According to native shamans, the Rivea Corymbosa seeds provide very strong visionary effects, however more frequently people experience a deep state of relaxation and wellbeing.


Rivea corymbosa is a woody perennial vine, which creeps and climbs on trees. Its leaves are heart shaped and the flowers are tunnel shaped and white. It is believed that the plant is native to Mexico, however it is very common in other regions such as Cuba and the North American Gulf coast. It can also be found throughout Central America as well as in the South American Amazon basin of Columbia. The plant cannot survive frost and thrives in conditions that are warm, tropical and with moist, wet soil. The seeds are small, oval and brown in color. The flowers will only produce two seeds per flower.
Rivea corymbosa is a fast growing plant that loves the water and sunlight.

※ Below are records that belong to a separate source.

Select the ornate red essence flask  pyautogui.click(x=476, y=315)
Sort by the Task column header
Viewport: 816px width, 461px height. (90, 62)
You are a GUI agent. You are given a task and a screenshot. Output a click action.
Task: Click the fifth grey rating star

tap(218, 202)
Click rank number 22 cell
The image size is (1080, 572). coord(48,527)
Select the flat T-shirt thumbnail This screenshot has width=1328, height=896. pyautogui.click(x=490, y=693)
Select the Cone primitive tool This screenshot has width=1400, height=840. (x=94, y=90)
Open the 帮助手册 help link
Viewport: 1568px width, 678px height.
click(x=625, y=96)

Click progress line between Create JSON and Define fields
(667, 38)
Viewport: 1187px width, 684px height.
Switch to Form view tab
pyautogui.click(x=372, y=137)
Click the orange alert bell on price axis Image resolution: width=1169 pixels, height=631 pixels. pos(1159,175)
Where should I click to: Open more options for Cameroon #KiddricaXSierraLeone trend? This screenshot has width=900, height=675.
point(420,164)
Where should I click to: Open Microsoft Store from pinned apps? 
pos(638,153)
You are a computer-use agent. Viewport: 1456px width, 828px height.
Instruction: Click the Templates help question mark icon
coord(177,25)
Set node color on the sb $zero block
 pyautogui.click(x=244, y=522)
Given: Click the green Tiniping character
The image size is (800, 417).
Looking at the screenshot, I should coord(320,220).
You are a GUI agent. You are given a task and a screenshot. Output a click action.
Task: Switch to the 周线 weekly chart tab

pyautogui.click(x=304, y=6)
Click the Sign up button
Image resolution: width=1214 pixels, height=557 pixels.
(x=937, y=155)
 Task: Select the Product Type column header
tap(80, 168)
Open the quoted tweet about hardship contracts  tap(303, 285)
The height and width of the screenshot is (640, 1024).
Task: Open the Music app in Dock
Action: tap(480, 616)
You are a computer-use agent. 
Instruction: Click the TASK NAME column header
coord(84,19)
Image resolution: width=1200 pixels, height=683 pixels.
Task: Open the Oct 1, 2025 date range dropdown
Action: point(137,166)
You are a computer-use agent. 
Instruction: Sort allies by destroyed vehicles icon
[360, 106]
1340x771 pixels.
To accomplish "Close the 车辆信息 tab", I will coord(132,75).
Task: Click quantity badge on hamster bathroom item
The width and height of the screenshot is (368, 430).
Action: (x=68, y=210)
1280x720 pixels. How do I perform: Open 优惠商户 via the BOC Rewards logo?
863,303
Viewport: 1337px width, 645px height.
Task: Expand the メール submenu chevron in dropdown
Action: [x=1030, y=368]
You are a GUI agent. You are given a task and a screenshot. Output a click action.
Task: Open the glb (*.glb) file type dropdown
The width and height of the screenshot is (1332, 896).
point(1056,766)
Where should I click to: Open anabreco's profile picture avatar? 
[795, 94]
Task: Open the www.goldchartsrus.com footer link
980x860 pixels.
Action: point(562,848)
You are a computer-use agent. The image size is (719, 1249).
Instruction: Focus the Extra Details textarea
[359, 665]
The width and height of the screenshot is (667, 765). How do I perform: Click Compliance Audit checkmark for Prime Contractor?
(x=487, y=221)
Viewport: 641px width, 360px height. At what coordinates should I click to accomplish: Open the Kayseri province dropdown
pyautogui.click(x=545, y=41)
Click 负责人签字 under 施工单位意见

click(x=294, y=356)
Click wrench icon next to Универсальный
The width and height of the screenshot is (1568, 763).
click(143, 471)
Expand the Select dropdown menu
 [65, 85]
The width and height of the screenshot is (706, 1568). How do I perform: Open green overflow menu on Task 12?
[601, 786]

It can be found growing abundantly in the mountains of Oaxaca, Mexico, where it is known for its traditional usage as a shamanic plant.

Long Tradition

Among the Aztecs, it was used for magic and religious ceremonies. The Zapotecs, Chinantecs, Mazatecs, and the Mixtecs still use the Ololuiqui. According to Richard Evan Schultes, Ololuiqui was deemed to possess a spirit of its own, that when properly propitiated, could perform miracles, and was seen as more important in divinity than peyotl or teonanácatl. The Aztecs also used R. corymbosa in magical ointments known as ‘sacred flesh’ that was prepared from the ashes of insects,and Ololuiqui seeds. This ointment may have ritualistic uses but was also used to treat gout. In addition to the seeds, the leaves and roots also have psychoactive properties, and these parts were used for divinatory purposes.

The seeds have also been used to treat bruises and external wounds; it has been used as a diuretic, an anti-flatulence aid, anti-venereal, for pain relief, and was believed to dissolve bruises.


The chemical constituents of R. corymbosa, contain about 0.07% ergot alkaloids, primarily ergine. Terpine glycosides and galactomannanes have also been identified.